■ EXERCISE DATA ■
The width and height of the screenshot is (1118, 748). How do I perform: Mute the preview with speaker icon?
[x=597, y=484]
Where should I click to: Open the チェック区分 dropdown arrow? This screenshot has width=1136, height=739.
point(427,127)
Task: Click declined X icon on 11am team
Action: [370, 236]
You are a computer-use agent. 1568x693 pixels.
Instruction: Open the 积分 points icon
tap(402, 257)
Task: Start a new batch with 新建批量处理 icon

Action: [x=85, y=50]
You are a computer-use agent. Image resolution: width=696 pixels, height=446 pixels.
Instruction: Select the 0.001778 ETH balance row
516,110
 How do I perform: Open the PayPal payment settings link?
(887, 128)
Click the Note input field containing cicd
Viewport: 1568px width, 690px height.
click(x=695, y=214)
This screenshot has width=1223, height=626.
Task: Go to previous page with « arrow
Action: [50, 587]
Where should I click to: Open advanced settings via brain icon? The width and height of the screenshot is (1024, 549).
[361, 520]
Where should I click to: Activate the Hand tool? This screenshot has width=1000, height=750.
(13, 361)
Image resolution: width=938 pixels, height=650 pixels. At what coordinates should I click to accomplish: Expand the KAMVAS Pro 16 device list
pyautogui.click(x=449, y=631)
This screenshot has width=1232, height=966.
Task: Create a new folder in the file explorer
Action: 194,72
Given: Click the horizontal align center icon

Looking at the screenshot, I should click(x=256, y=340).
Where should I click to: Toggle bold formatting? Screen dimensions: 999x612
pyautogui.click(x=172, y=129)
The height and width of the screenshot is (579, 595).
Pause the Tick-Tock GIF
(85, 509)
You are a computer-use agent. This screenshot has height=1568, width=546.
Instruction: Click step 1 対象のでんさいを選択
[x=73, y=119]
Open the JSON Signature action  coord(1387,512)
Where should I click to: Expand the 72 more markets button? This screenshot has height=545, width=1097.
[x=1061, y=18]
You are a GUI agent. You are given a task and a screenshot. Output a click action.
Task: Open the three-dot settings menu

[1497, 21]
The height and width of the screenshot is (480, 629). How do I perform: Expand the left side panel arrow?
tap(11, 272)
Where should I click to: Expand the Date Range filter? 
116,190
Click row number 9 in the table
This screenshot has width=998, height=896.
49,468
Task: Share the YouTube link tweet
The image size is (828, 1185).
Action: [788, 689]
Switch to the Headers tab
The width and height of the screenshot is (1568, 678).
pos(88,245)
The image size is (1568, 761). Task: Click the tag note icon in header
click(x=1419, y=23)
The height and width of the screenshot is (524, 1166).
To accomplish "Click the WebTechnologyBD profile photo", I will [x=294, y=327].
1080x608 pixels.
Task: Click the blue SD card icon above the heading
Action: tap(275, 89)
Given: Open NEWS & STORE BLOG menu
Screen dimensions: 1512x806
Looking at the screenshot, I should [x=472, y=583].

■ WHAT IS REQUIRED ■
Show every line from the listing that contains "computer".

■ SOLUTION BELOW ■
You are a computer-use agent. 1568x693 pixels.
You are a computer-use agent. Image resolution: width=696 pixels, height=446 pixels.
You are a computer-use agent. This screenshot has height=1568, width=546.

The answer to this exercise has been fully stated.